Our lives had been non-stop adventure since we’d serendipitously met in April 2001. I was a reporter in Silver Spring, not even a year out of college. Holly had just moved to Baltimore from her hometown in western Pennsylvania. Clad in all black with pink-streaked hair and a bleach-spotted jean jacket, I was a Jersey girl in need of an attitude adjustment. She was clean-cut, had never even been to New Jersey, and actually wore colors. But we worked. We were everything we never knew we needed. And 11-plus years later, we’re still going strong.

By the time we moved into our second D.C. apartment, Holly announced she wanted to gut and renovate a house in Baltimore. We moved to Reisterstown in 2005, and a year later, we found a boarded-up Highlandtown row home. Seven months later, we moved in. And a year later, Holly popped the question on a chilly horse-drawn-carriage ride in Central Park. “I was wondering,” she said, her voice shaking, not from the cold but from nerves, “If you weren’t doing anything with the rest of your life, maybe you’d like to spend it with me?”

The city, glazed in its nighttime holiday glory, spun around us, but in that moment, it was just the two of us in the winter air, frosty puffs of breath floating between our faces, the gentle gait of the horse, a song playing in the park’s famous ice rink just behind us.

As any bride knows, getting engaged is the easy part. But for a same-sex couple, getting engaged can present a dizzying array of challenges not faced by heterosexual couples. As we hurried in the cold, hand-in-hand past shimmering Fifth Avenue storefronts back to our hotel, uncertainties flooded my brain: Would our families be excited for us? Would our friends be up for the challenge of helping us with this momentous event? What rabbi would marry us? And would a kosher caterer be willing to cater a same-sex wedding? And how were we going to pay for it?

Some people close to us acted downright ridiculous when we got engaged. It was like the fact that one of us wasn’t a man flipped the whole wedding thing upside down and the usual guidelines didn’t apply. Holly and I were together for more than six years when we got engaged, yet members of our families acted surprised, shocked even, that we wanted to get married.

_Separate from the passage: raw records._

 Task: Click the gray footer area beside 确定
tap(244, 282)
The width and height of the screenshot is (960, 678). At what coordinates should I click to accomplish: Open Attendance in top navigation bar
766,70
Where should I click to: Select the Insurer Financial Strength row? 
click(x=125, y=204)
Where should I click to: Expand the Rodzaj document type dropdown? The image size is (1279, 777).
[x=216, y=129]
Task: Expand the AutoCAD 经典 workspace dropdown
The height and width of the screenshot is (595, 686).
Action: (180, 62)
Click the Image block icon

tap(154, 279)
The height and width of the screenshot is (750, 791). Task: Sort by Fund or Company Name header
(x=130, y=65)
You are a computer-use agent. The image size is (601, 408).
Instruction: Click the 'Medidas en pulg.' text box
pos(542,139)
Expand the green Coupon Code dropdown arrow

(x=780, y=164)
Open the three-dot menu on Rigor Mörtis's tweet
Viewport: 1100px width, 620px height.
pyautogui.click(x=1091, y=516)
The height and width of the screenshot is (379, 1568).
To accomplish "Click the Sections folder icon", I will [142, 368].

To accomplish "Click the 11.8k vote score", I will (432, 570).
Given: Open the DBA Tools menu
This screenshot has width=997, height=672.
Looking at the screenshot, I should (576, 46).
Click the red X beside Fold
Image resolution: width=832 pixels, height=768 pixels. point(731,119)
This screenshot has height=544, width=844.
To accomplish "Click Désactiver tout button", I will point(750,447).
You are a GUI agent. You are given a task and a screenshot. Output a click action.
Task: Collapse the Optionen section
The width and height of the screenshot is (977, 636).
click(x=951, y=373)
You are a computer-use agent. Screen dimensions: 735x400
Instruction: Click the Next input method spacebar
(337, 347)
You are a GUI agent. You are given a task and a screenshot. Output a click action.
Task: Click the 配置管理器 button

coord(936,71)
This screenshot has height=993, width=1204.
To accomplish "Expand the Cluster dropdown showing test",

Because we both happen to be women, I guess we’re not supposed to want what heterosexual couples want? To pledge our love to one another in front of friends and family? To have comfort that we’ll be there for each other, in body and spirit, no matter what, for the rest of our lives? We’re not entitled to that? Really? A sampling of some of the finer comments we received: “Why do you have to take it this far?” “Who’s wearing the tux and who’s wearing the dress?” And my personal favorite: “Why are you doing this to us?”

I think I cried more as we were planning our wedding in the summer of 2008 than I have at any other time in my entire life, including when I was a closeted teen in northern New Jersey in the mid ’90s. And I had really bad hair back then. So that’s really saying something. My tears seemed to have no end. They came from a place deep within me; a place I didn’t even know existed. I felt pink and raw inside. “If we’re supposed to be happy,” I thought, “why are we so miserable?” Everyone was too worried about their own selves to think about how we were feeling.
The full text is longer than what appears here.